[Opening DATA section]

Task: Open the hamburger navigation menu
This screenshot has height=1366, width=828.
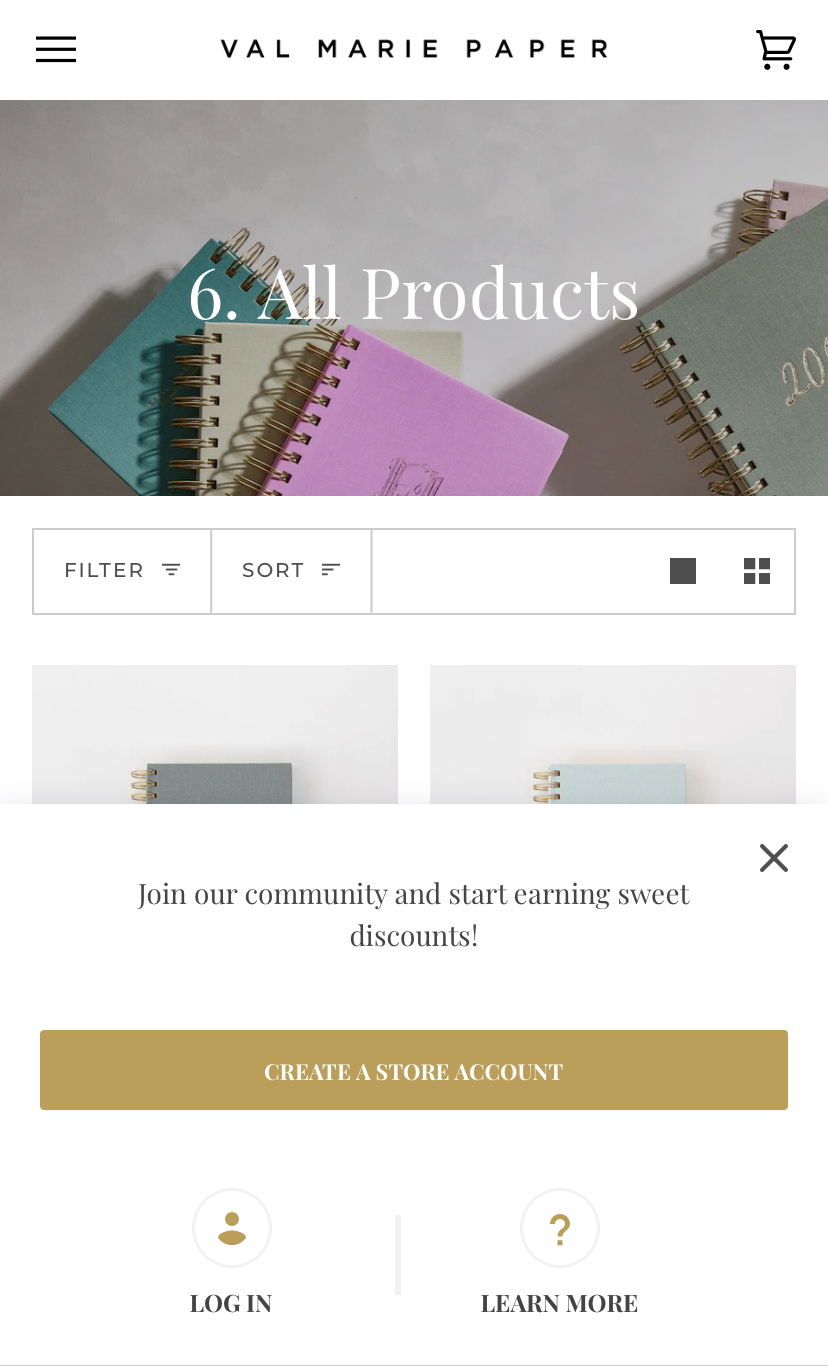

[Closing DATA section]
[Opening DATA section]

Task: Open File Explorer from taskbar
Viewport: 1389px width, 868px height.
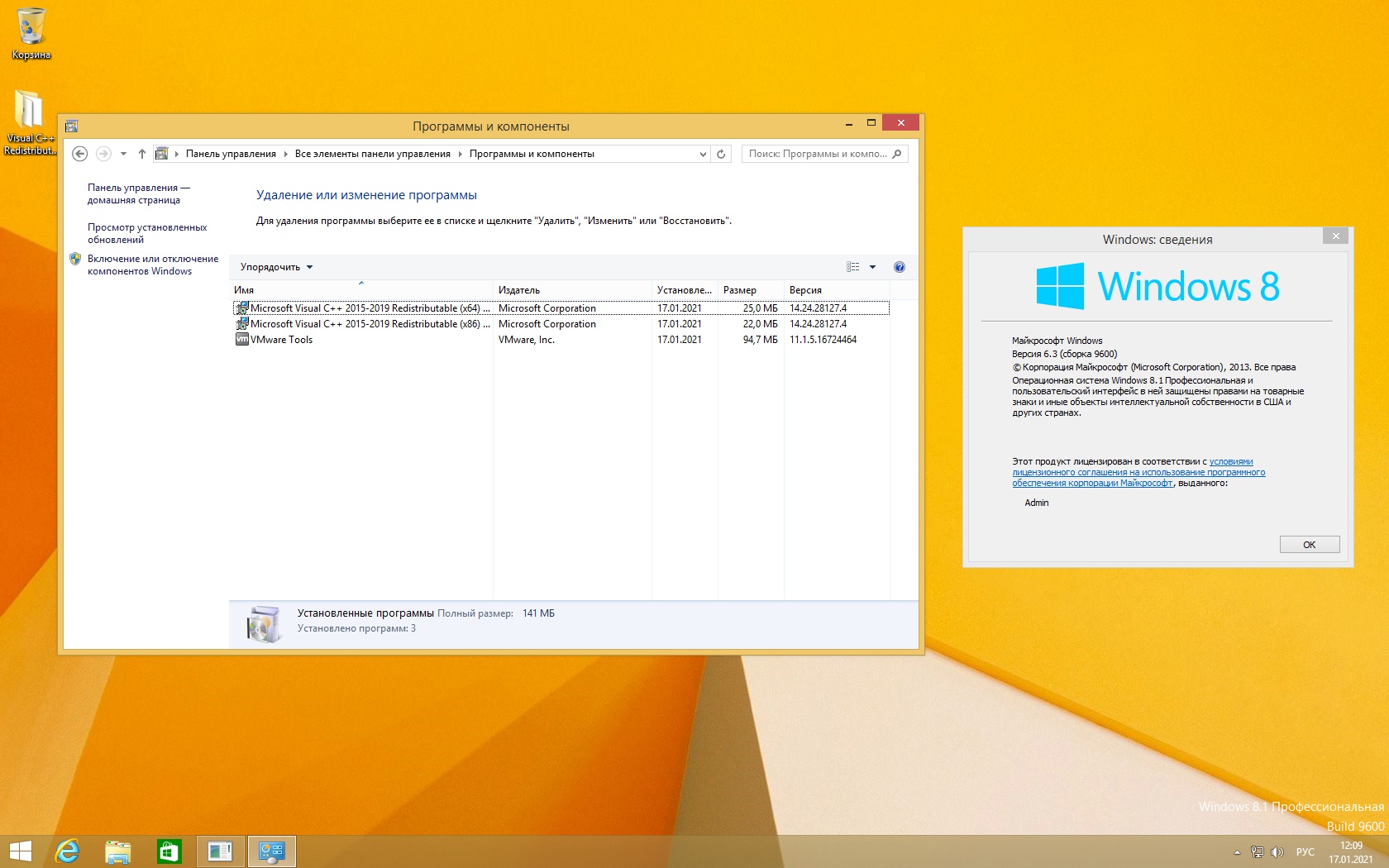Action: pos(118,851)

[Closing DATA section]
[Opening DATA section]

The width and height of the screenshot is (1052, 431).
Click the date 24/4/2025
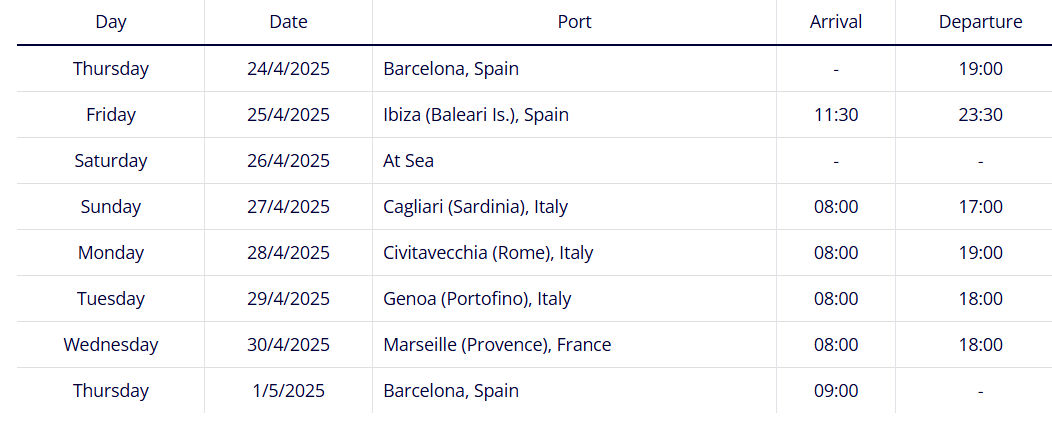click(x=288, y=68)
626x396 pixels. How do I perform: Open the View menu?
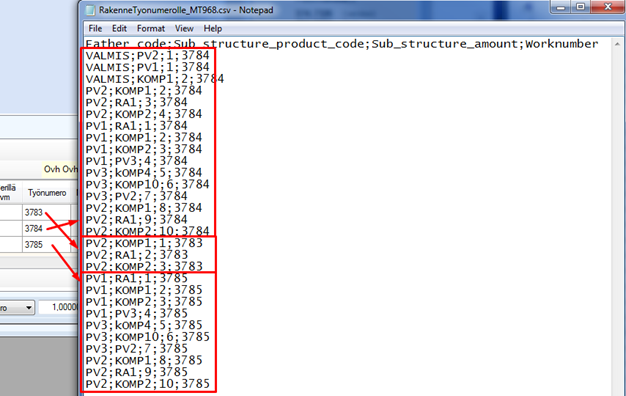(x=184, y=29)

[Closing DATA section]

EXERCISE OBJECTIVE -
For this exercise, return every line from the data that holds the string "Task".

EXERCISE SOLUTION -
Task: Open the hamburger navigation menu
Task: Open File Explorer from taskbar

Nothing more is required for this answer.